WRITTEN TASK |
Output the part of the tenants and Airbnb article between "Tenants and Airbnb Policies: What" and "hassle of hotels.", inclusive, copied exactly.

SUPPLIED PASSAGE |
Tenants and Airbnb Policies: What to Know

By Alicia Geigel on September 26, 2021

As technology and the use of the internet continues to advance and become more creative, people are constantly looking for new ways to make money. Renting out your home or apartment to strangers through sites like Airbnb has become a popular way for some people to side hustle and for others, a way to enjoy travel without worrying about the hassle of hotels.

Utilizing Airbnb when you have your own home is one thing, but when you are a landlord and your tenants want to rent out your property- that’s a completely different story.

Are you a landlord or property manager? Curious about the specifics of your tenants and Airbnb policy? Here is what you need to know and how to handle going about it!

computer, laptop, hands, airbnb, website, desk, person

Image via Pexels

What is Airbnb?

Increasingly popular within the past five years, Airbnb is an alternative way for people to find temporary housing, whether it be for vacation or work purposes. Airbnb, in short, is an online marketplace where people can list their room/property for rent and where guests can find such places. It is available in cities across the country and has become as popular, if not more, than a standard hotel. As a host, Airbnb can be an alternative way to make money while still keeping your property and avoiding the complicated nature of a standard lease. When it comes to being a landlord and allowing tenants to use Airbnb for one of your properties, there are several different things to consider.

Standard Lease Provisions: If a tenant comes to you with a request to list their room or property on Airbnb, prior to giving any kind of permission, be sure to look at the lease you share with the tenant for any important details regarding allowing sublets.

Stephen Fishman of Nolo notes, “[The lease] undoubtedly has provisions that say something like the following ‘tenant shall not sublet all or any part of the premises without landlord’s prior written consent.” Sublet, in simple terms, simply means renting out part or all of the property for a specific period of time. If the lease with your tenant specifies this, there is no changing it, and your tenant is liable to be evicted if this is violated. If the lease does not specify this, then the tenant can technically sublet the property, even if it is against your wishes. Establishing what provisions are in the lease with your tenant is a great first step.

DATASET EXTRACT |

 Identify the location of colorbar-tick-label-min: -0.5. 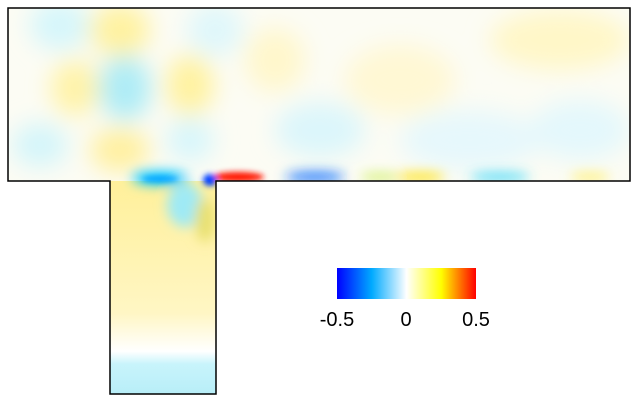
(337, 320).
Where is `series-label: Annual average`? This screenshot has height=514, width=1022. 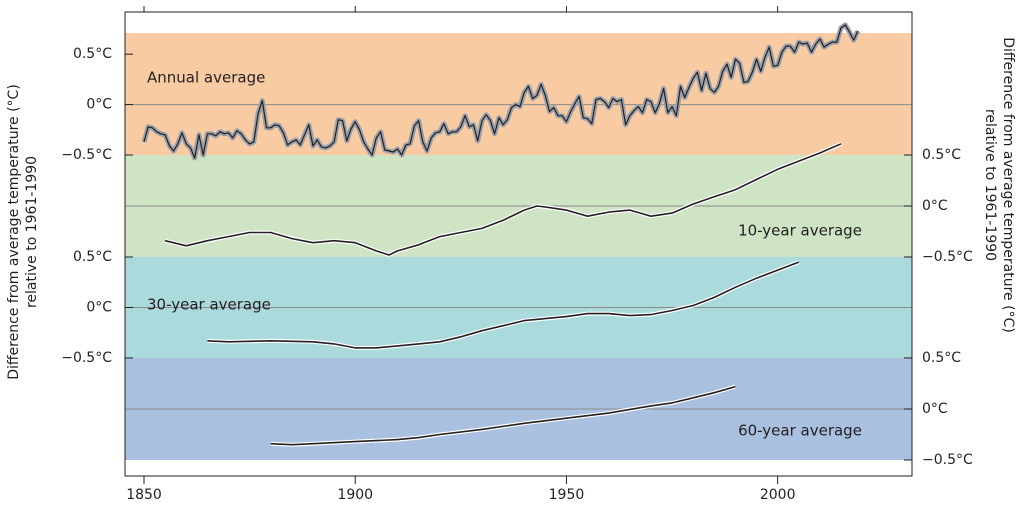 series-label: Annual average is located at coordinates (206, 78).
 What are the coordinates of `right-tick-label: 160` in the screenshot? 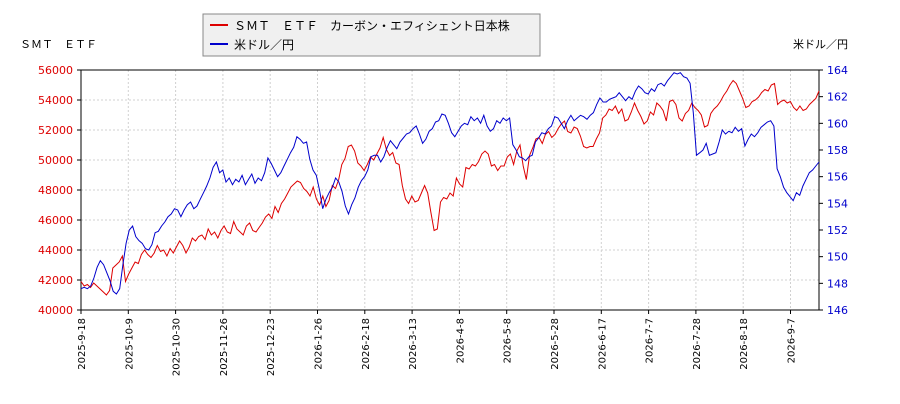 It's located at (838, 124).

EXERCISE RESULT |
Tenants and Airbnb Policies: What to Know

By Alicia Geigel on September 26, 2021

As technology and the use of the internet continues to advance and become more creative, people are constantly looking for new ways to make money. Renting out your home or apartment to strangers through sites like Airbnb has become a popular way for some people to side hustle and for others, a way to enjoy travel without worrying about the hassle of hotels.